13:19 Glad Wood 17 Comments


Quand on m'a dit que j'allais être grande sœur, j'étais déjà grande. Et durant les mois de la grossesse, je ne me suis pas du tout intéressé à ce petit être dont tout le monde parlait. J'ai continué ma petite vie de fille unique, jusqu’à ce 17 mai 2004. Le jour de ta naissance. Le jour  je suis devenue grande sœur. Moi qui pendant des mois, me fichais complètement de ça, le jour ou je t'ai vu, ou je t'ai pris dans mes bras, j'ai su que tu serais la personne la plus importante de ma vie. Tu étais si petite, si fragile. Tu es devenue ma priorité. Mais je ne savais pas encore ce que "être grande sœur" voulait vraiment dire. Je ne le savais pas encore à ce moment, mais ça sera le meilleur rôle de ma vie.

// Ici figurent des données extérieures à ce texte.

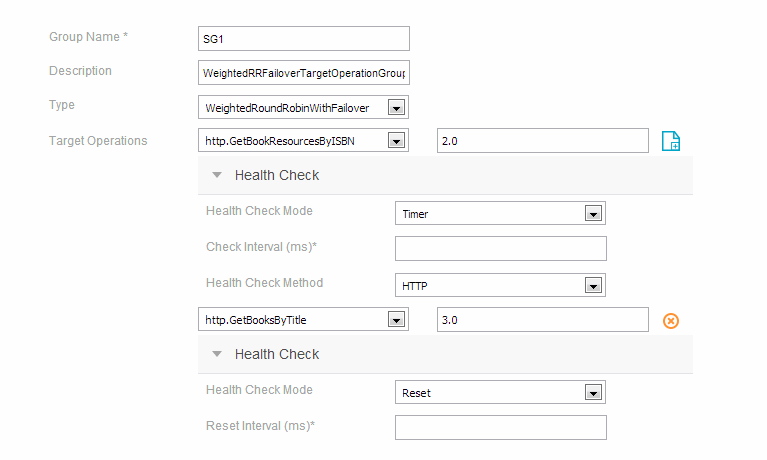Click the Reset Interval (ms) input field
The image size is (767, 460).
pos(501,428)
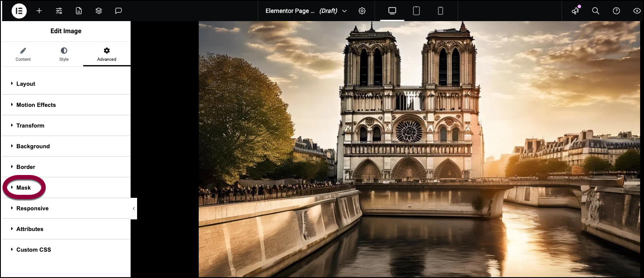Open the Add Element plus icon
The height and width of the screenshot is (278, 644).
click(39, 11)
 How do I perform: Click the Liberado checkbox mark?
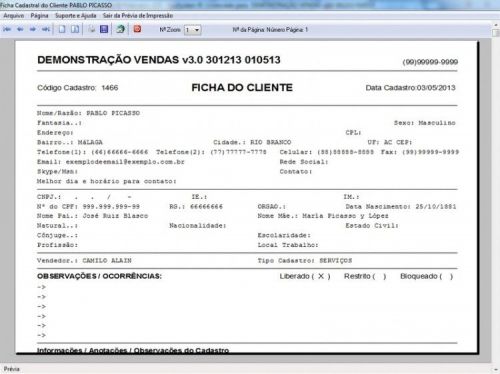tap(321, 276)
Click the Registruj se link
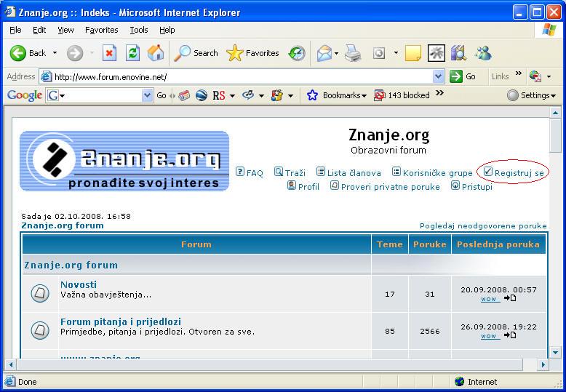 [x=519, y=173]
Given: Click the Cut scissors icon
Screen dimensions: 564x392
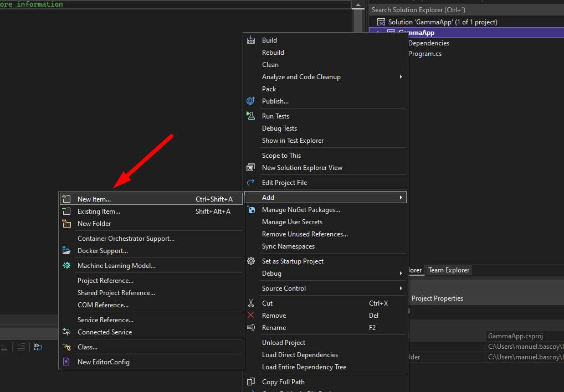Looking at the screenshot, I should coord(251,303).
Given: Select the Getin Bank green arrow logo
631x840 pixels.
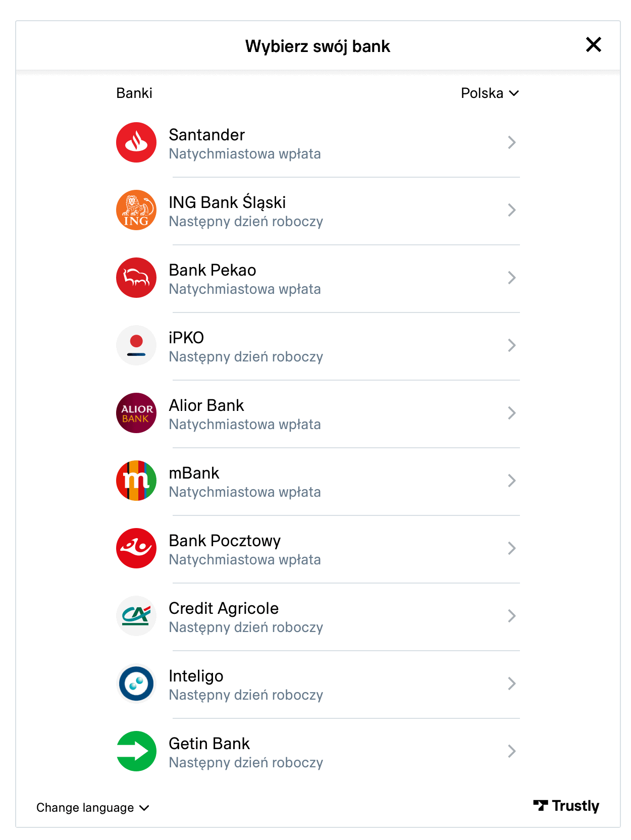Looking at the screenshot, I should [136, 751].
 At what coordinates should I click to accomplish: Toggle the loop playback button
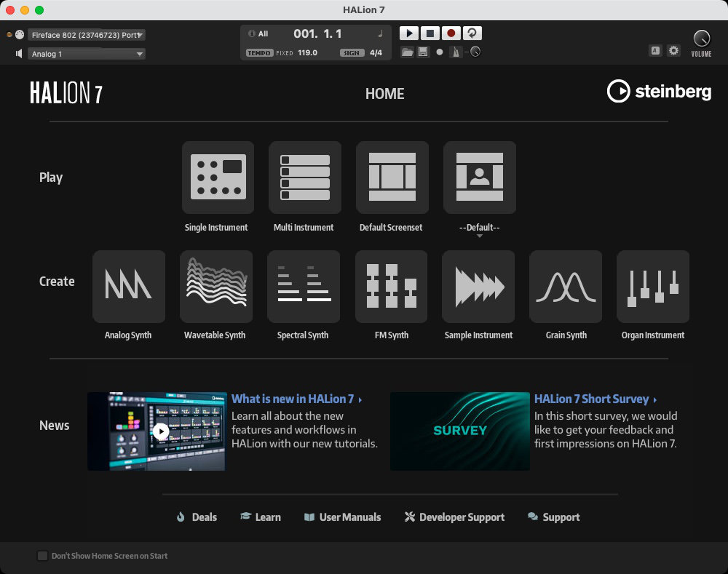[472, 33]
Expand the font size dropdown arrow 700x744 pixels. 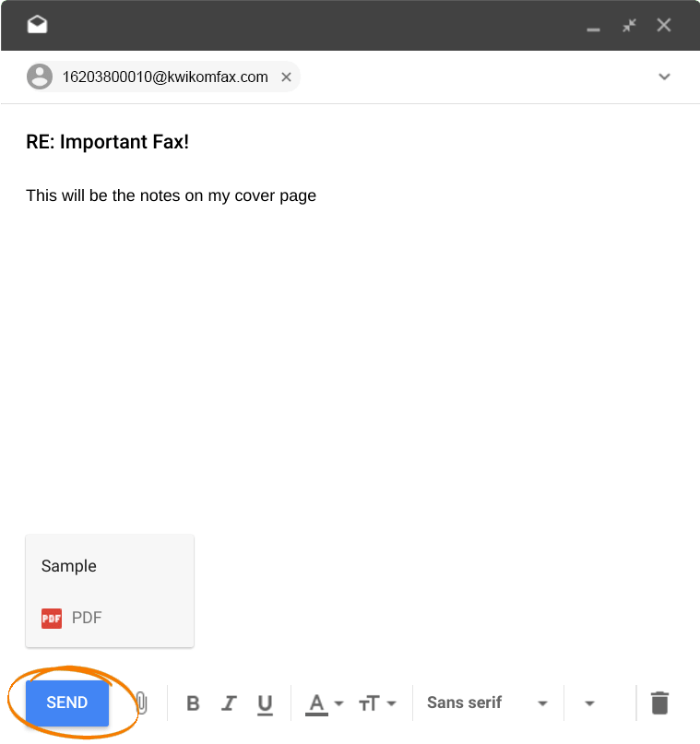point(392,703)
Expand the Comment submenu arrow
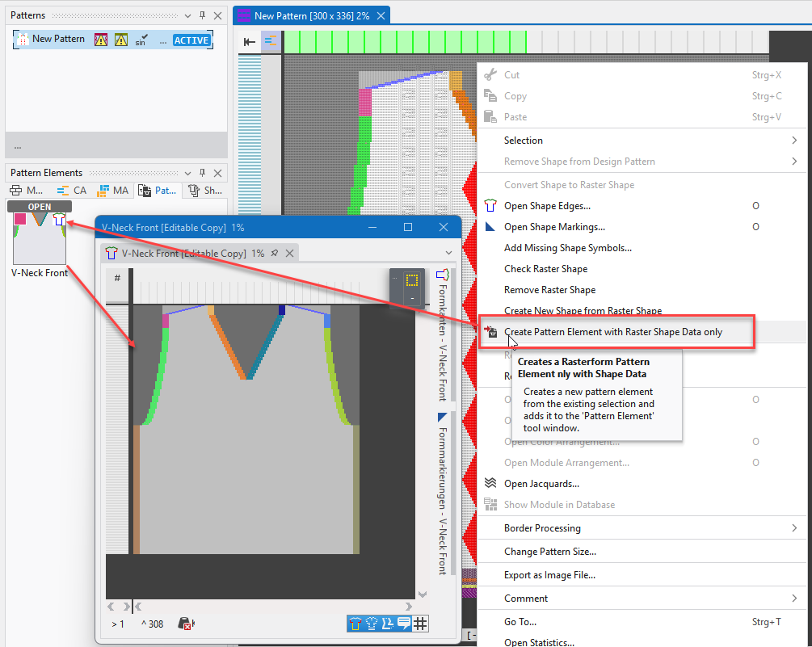Screen dimensions: 812x647 [x=794, y=599]
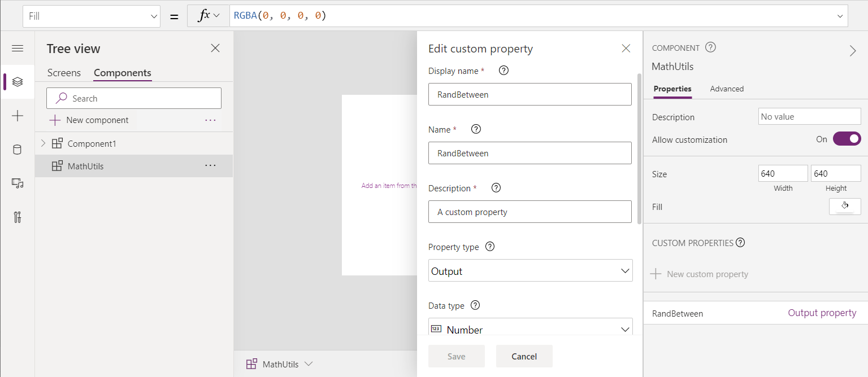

Tu ne t'en souviens certainement pas, mais depuis que tu es petite je suis là, jamais loin. Je te regarde. Je crois que je n'ai jamais passé autant de temps avec maman, grâce à toi. J'ai passé des heures à la regarder s'occuper de toi. J'étais tellement fière d’être ta sœur. Je t'aimais chaque jour un peu plus. En rentrant du collège je te prenais dans mes bras, c'était le rituel. Le soir, je me retrouvais dans ton petit parc et je jouais des heures avec toi. Tu n'avais pas la parole, mais on était déjà très complice. Je me souviens d'un anniversaire, tu marchais à peine, tu avais eu une petite maison pour le jardin, mon rêve à moi d'enfant. Il pleuvait ce jour-là, mais on y a passé la journée, même si j'avais mal au dos, vu la taille miniature de la maison. J'ai toujours aimé jouer avec toi. Je m'en fichais qu'on rigole de moi, il n'y avait déjà que toi. Il n'y a toujours eu que toi.

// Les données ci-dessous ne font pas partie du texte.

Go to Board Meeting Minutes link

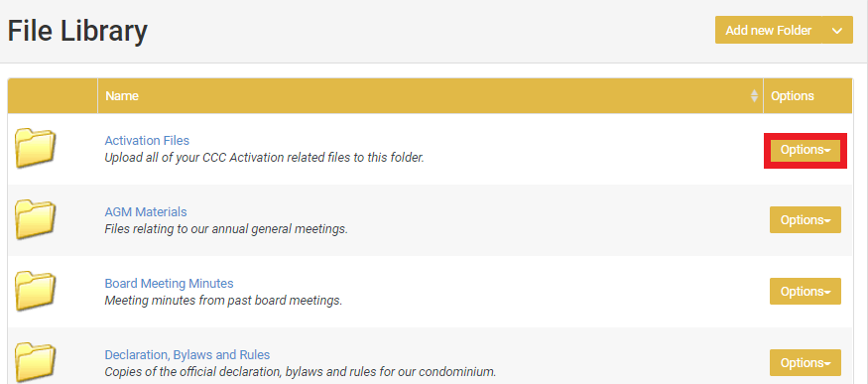(x=169, y=284)
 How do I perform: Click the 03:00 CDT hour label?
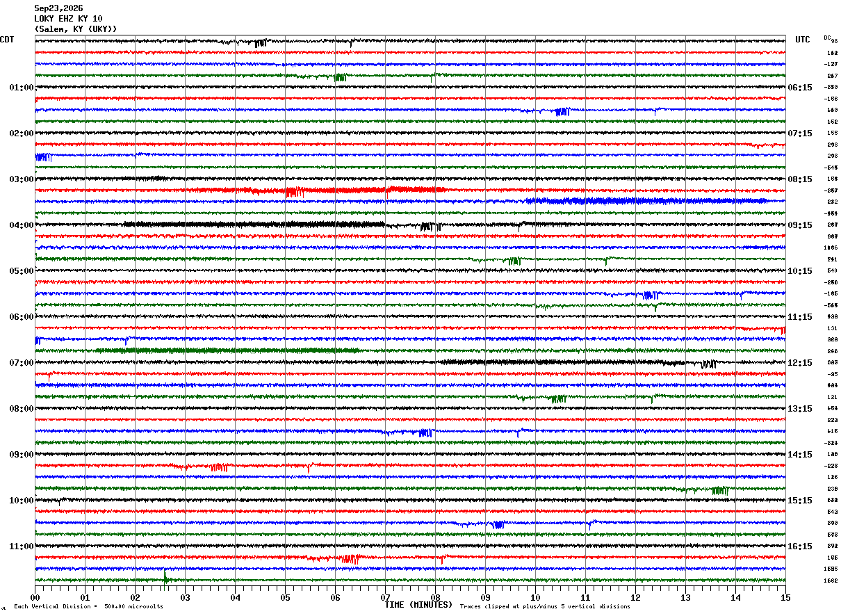pos(22,179)
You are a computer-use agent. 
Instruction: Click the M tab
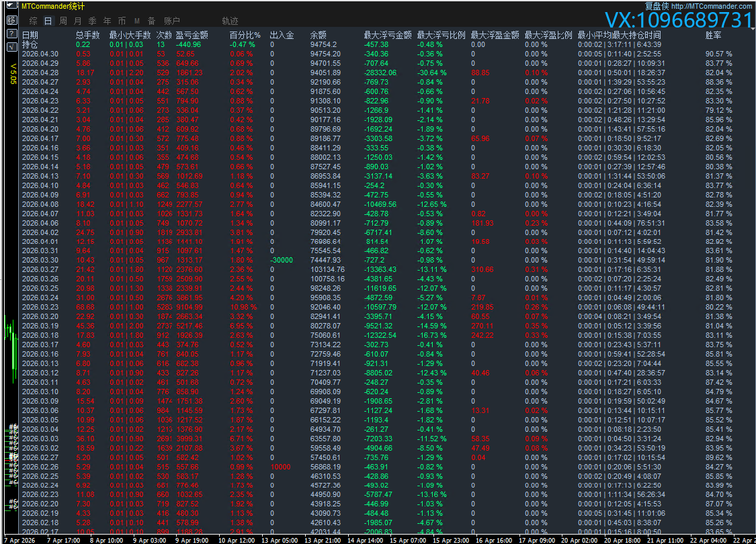click(136, 21)
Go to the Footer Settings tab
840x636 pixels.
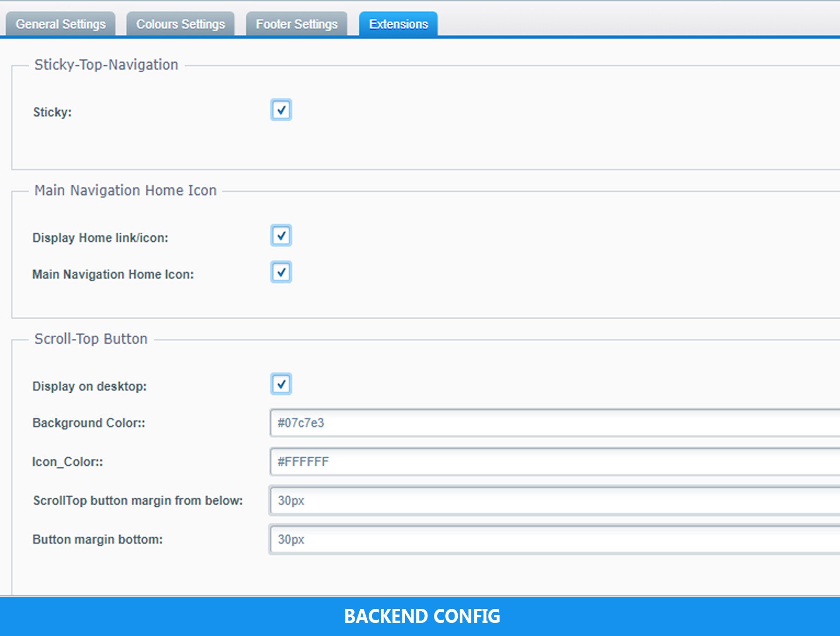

Et puis tu as grandi. Et nous avons continué de jouer toutes les deux, mais différemment. J'ai des tonnes de vidéos de nous à chanter et danser dans la salle de bain. Tu me prenais pour modèle, tu suivais tout ce que je faisais et parfois ça me fatiguait, c'est vrai. J'avais toujours été seule, j'avais besoin d’être rien qu'avec moi par moment, mais je t'avais habitué à être toujours avec moi, alors on se chamaillait. Je t'ai fait la misère, c'est vrai, mais tu savais me le rendre, hein. Tu n'étais pas un ange non plus, qu'on se le dise ! Il paraît que c'est ça aussi être sœurs. La bagarre ! Remercie-moi morue, si aujourd'hui les garçons t'embêtent, tu sais te défendre et tu sais encaisser les coups aussi ! Tu es dure au mal, je t'ai entraîné ! (



Aujourd'hui tu n'es plus mon bébé, tu es une ado, le collège, tout ça... Et je suis triste de ne plus pouvoir être autant présente dans ta vie. Je ne m'étais jamais imaginé que ça serait si dur pour nous. Je pensais que j'assisterai à ta première rentrée au collège, à ton premier amour et à ta première grosse peine de cœur. Parce que tu en auras une, oui. Ce sera dur, mais je te promets que ce n'est pas insurmontable. Prends le temps de me le dire au téléphone, je te répondrai avec plaisir. Je t'expliquerai comment moi aussi j'ai pleuré et comment aujourd'hui, je ne me souviens pas de celui qu'on appelle "le premier amour"D'ailleurs, ne te laisse pas faire par les garçons, reste ma morue caractérielle. Ne t'habille pas en micro-short & minijupe, par pitié, ne deviens pas une de ces pétasses à la sortie du collège, jamais. Ces filles là sont peut-être aimées par les garçons au collège, mais je te le dis, le collège ce n'est pas la vraie vie. C'est une période bien à part. Je sais que tu es toujours une aussi bonne élève et je suis fière de toi ! Ne fais pas comme moi, continue tes études, ta vie d'adulte sera plus simple que la mienne ! J'aurai encore pleins de conseils, de discussions à avoir avec toi, parce qu'être grande sœur c'est surtout ça : aider la petite avec nos erreurs à nous. Et même si pour le moment je ne peux pas être présente physiquement dans toutes les épreuves que l'adolescence va te faire vivre, sache que je ne suis pas totalement absente. Un SMS, un appel, c'est peu, mais je serai là, promis. 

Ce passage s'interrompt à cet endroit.